VORLIEGENDER TEXT →
-- -- --

Mit dem Beginn des weltweiten Rufs nach evidenzbasierter Praxis fing die Gestalttherapie an, ihren Fokus zu verändern, und begann, theoretische Anstrengungen und Forschungsprojekte zu entwickeln und zu unterstützen. Eine anspruchsvolle Abhandlung der Psychopathologie, wie sie in diesen Kapiteln geboten wird, passt zu diesem neuen Weg und zeigt in eine neue Richtung. Meiner Ansicht nach kann es als Hilfe betrachtet werden, um neue Rahmenbedingungen für eine dritte Generation von GestalttherapeutInnen zu schaffen, einen Weg, der ganzheitlicher ist und theoretische Forschung und Praxis in einem phänomenologischen, beziehungsorientierten und empirischen Rahmen integriert.
Die Kapitel in diesem Buch konzentrieren sich auf viele klassische diagnostische Kategorien: Stimmung, Psychose, Persönlichkeit, Essstörungen und Psychosomatik, sexuelle Probleme, gewalttätiges Verhalten und Demenz. Obwohl sie klassische diagnostische Kategorien behandeln, versuchen die AutorInnen dieser Kapitel die Begegnung mit der KlientIn als zentrales Element zu betrachten, und bewahren die Bedeutung der Einzigartigkeit jedes Menschen und jeder Begegnung.

-- -- --

AUFGABE →
Schreib aus dem Text über Gestalttherapie den Teil von „Mit dem Beginn“ bis „empirischen Rahmen integriert.“ wortgetreu ab. Das Material weiter unten wird nicht gebraucht.

ENTNOMMENES MATERIAL →

-- -- --

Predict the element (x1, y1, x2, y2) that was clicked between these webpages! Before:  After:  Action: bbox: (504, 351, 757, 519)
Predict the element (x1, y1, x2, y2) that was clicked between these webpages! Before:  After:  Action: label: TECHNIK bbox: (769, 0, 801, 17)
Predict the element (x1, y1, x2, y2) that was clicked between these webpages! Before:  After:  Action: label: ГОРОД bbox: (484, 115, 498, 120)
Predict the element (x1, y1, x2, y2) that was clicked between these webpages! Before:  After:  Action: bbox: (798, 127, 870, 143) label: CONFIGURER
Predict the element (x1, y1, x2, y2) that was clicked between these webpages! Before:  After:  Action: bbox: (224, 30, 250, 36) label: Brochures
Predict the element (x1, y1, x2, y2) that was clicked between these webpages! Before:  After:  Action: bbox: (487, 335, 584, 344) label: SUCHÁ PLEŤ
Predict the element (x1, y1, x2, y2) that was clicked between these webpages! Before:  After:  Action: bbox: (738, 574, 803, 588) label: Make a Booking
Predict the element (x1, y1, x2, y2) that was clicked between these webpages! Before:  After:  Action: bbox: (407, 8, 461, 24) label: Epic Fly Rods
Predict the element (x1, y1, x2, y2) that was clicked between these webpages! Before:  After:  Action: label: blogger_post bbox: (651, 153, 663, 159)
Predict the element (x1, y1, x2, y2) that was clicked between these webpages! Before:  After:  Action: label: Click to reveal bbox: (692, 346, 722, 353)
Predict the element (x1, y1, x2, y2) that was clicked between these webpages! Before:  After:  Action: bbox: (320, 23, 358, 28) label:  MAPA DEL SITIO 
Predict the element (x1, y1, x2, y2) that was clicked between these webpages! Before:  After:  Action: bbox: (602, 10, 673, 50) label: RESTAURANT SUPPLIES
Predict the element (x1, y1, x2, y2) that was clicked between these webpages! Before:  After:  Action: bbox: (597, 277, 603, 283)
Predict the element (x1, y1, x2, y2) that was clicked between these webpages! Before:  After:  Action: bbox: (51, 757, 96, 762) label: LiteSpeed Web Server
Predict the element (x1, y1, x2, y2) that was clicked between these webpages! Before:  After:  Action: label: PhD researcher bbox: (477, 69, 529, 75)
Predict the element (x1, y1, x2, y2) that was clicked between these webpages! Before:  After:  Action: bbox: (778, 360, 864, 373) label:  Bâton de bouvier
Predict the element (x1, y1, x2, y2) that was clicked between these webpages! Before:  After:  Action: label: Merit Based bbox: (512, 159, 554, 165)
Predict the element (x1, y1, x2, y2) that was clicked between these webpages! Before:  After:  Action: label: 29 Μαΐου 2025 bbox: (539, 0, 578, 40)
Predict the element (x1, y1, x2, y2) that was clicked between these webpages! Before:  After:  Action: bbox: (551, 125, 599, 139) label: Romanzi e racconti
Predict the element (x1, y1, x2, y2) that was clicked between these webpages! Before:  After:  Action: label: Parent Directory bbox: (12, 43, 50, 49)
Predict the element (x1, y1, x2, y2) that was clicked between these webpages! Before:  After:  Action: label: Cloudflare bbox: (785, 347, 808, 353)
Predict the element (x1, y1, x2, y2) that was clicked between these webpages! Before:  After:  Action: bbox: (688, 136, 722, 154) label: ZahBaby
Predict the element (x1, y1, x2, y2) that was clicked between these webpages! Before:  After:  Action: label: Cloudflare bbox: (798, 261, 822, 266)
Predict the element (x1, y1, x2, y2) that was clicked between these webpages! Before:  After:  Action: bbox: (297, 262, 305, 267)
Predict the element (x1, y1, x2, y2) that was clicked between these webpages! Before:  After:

-- -- --

FERTIGE LÖSUNG →
Mit dem Beginn des weltweiten Rufs nach evidenzbasierter Praxis fing die Gestalttherapie an, ihren Fokus zu verändern, und begann, theoretische Anstrengungen und Forschungsprojekte zu entwickeln und zu unterstützen. Eine anspruchsvolle Abhandlung der Psychopathologie, wie sie in diesen Kapiteln geboten wird, passt zu diesem neuen Weg und zeigt in eine neue Richtung. Meiner Ansicht nach kann es als Hilfe betrachtet werden, um neue Rahmenbedingungen für eine dritte Generation von GestalttherapeutInnen zu schaffen, einen Weg, der ganzheitlicher ist und theoretische Forschung und Praxis in einem phänomenologischen, beziehungsorientierten und empirischen Rahmen integriert.